> _Task objective_: With images removed, transcribe each record exactly as it appears.

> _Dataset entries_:
--- START ---
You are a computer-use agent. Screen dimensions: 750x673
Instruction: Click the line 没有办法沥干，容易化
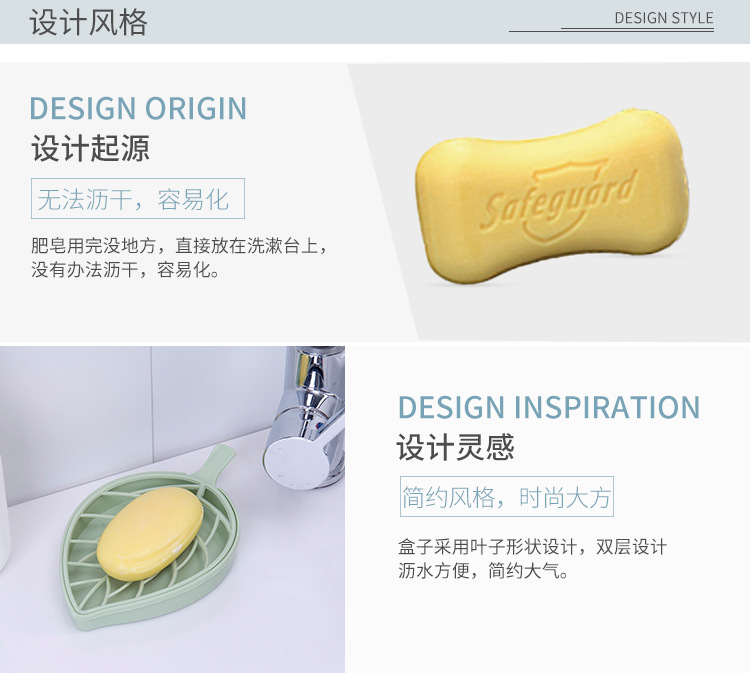coord(125,270)
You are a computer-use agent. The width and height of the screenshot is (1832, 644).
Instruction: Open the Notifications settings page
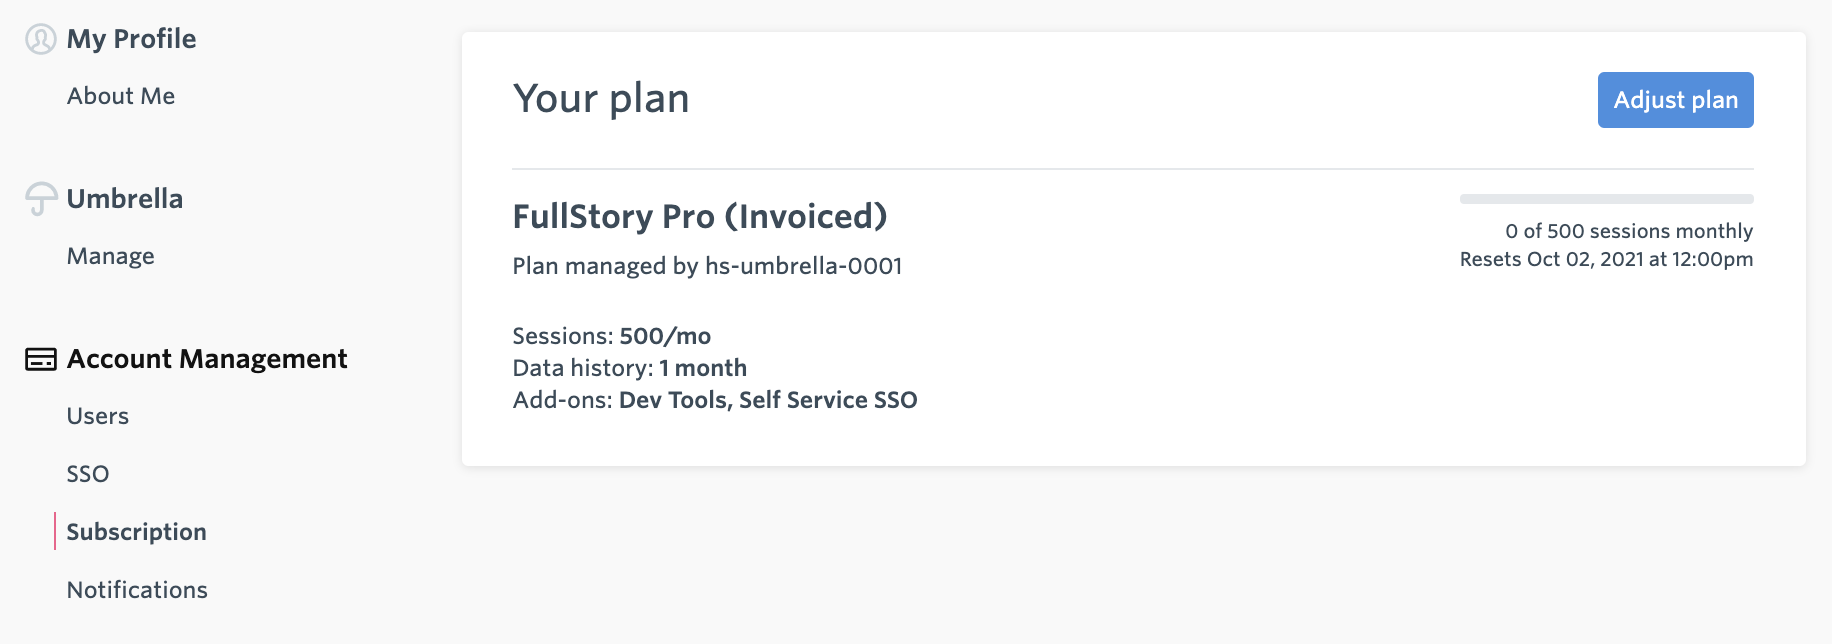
--- END ---
> _Answer area_:
You are a computer-use agent. Screen dimensions: 750x673
Instruction: Click the line 没有办法沥干，容易化
coord(125,270)
You are a computer-use agent. The width and height of the screenshot is (1832, 644).
Instruction: Open the Notifications settings page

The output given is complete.